Lastly, the plaintiff contends that the Secretary has not prescribed by rule or regulation the maximum attorney's fees as authorized by statute, but has attempted to vest his subordinate administrative officials with the absolute discretion to arbitrarily fix such fees. Since 20 C.F.R. 404.976 does not lay down strict standards to be followed in the determination of fees, the plaintiff asserts that it is not a valid rule or regulation. The flexibility needed in legislative enactment by Congress is no less needed in the promulgation of executive regulations. This discretion to set fees is exercised based upon a recommendation immunating from the level of the administration best able to judge what the proper compensation should be in each case, i. e., that division of the administration where the services were actually rendered. To require the Secretary to prescribe rigid standards in the setting of attorney's fees would serve to straitjacket the Social Security Administration in an area where adaptability is a continuing necessity.

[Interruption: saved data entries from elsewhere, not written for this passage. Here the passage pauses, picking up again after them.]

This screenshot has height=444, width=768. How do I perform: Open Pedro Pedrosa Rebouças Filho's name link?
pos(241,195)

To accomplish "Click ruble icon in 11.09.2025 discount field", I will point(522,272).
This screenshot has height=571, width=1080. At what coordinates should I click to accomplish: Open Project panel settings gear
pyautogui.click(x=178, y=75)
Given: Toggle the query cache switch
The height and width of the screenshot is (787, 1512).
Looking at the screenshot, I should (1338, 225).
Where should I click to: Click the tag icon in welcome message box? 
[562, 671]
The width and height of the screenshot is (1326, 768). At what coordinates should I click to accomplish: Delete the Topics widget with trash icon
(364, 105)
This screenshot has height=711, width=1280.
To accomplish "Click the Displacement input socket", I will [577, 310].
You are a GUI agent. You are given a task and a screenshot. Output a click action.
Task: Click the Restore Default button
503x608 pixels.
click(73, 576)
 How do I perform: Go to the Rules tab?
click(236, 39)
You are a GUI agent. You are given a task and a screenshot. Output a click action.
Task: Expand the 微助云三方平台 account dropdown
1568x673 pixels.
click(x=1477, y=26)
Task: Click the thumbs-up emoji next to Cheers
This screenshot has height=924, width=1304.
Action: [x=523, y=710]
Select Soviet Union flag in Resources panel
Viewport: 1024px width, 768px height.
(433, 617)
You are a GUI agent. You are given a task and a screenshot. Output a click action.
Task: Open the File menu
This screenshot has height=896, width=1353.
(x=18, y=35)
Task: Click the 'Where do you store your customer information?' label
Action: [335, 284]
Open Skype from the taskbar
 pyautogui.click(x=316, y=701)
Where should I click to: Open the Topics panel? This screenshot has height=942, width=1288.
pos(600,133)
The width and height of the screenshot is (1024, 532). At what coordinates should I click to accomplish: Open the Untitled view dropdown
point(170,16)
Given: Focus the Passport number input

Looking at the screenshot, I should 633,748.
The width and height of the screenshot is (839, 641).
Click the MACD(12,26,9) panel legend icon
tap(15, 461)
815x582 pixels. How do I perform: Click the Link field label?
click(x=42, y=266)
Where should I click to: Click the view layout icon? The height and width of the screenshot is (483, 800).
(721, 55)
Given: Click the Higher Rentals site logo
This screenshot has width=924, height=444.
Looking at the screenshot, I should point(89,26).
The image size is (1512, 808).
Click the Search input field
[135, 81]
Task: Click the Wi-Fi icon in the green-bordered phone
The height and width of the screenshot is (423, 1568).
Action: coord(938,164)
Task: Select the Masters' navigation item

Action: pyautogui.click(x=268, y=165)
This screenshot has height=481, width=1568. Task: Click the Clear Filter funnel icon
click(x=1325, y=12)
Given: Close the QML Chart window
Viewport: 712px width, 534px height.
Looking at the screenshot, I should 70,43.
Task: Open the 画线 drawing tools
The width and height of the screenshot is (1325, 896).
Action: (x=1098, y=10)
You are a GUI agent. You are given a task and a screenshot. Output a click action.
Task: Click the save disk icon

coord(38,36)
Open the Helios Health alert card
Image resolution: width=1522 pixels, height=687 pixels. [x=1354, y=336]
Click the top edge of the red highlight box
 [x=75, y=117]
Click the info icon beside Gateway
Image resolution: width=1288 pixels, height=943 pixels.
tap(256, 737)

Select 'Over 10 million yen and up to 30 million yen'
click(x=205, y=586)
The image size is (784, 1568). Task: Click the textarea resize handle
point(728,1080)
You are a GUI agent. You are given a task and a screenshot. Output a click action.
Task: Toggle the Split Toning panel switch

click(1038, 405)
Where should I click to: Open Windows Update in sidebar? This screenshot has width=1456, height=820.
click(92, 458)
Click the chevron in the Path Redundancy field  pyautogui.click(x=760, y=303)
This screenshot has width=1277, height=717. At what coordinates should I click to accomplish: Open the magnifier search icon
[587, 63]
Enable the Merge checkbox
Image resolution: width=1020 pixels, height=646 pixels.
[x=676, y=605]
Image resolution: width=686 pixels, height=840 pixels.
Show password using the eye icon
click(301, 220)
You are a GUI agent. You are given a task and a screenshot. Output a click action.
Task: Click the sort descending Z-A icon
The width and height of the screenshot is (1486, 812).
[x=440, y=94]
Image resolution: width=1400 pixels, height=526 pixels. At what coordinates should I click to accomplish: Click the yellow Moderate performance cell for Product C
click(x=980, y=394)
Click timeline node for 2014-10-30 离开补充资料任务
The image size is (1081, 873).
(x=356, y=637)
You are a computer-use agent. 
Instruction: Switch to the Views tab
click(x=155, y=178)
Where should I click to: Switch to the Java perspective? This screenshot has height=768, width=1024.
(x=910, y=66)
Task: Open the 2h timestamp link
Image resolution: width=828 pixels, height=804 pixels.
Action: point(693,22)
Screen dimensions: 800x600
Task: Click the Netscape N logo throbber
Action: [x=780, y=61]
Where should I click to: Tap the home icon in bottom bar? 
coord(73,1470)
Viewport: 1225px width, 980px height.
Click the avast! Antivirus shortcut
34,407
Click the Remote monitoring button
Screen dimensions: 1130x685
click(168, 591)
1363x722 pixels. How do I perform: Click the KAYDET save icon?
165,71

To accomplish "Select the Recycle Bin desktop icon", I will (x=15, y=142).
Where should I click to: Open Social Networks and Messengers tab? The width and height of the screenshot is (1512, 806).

Accordingly, an order will be entered.

NOTES

[1] 42 U.S.C. § 406:

"* * * The Secretary may, by rule and regulation, prescribe the maximum fees which may be charged for services performed in connection with any claim before the Secretary under this title, and any agreement in violation of such rules and regulations shall be void. * * *"

[2] 20 C.F.R. 404.976:

"An attorney who is admitted to practice before a court of a State, Territory, District, or insular possession, or before the Supreme Court of the United States or an inferior Federal court, and who is not otherwise prohibited by law from charging or receiving such a fee, may upon petition therefor and good cause shown charge and receive such fee for services rendered in any proceeding under title II of the act before the Bureau of Old-Age and Survivors Insurance, or a hearing examiner, or the Appeals Council, * * * as may be approved by such Bureau, hearing examiner, or Appeals Council, respectively: Provided, That no such approval shall be required for charging or receiving a fee for such services in a total amount not greater than the following: Representation before the Bureau only, $20; representation before a hearing examiner and/or the Appeals Council only, $30; representation before the Bureau and a hearing examiner and/or the Appeals Council only, $50. This limitation shall be applicable whether the fee is paid by a party to the proceeding or by someone else."

[3] Calhoun v. Massey, 253 U.S. 170, 40 S. Ct. 474, 64 L. Ed. 843 (1920); Hines v. Lowrey, 305 U.S. 85, 59 S. Ct. 31, 83 L. Ed. 56 (1938).

[4] Fifth Amendment:

"No person shall * * * be deprived of life, liberty, or property, without due process of law; * * *."

[5] Article III, Section 2:

"The judicial Power shall extend to all Cases, in Law and Equity, arising under this Constitution, the Laws of the United States, and Treaties made, or which shall be made, under their Authority; * * *."

[6] Farley v. Celebrezze, 3 Cir., 315 F.2d 704 (1963); Butler v. Flemming, 5 Cir., 288 F.2d 591 (1961).

[7] Panama Refining Co. v. Ryan, 293 U.S. 388, 55 S. Ct. 241, 79 L. Ed. 446 (1935); A.L.A. Schechter Poultry Corp. v. United States, 295 U.S. 495, 55 S. Ct. 837, 847, 79 L. Ed. 1570 (1935).

[8] Carlson v. Landen, 342 U.S. 524, 72 S. Ct. 525, 96 L. Ed. 547 (1951).

[9] Yakus v. United States, 321 U.S. 414, 64 S. Ct. 660, 88 L. Ed. 834 (1944).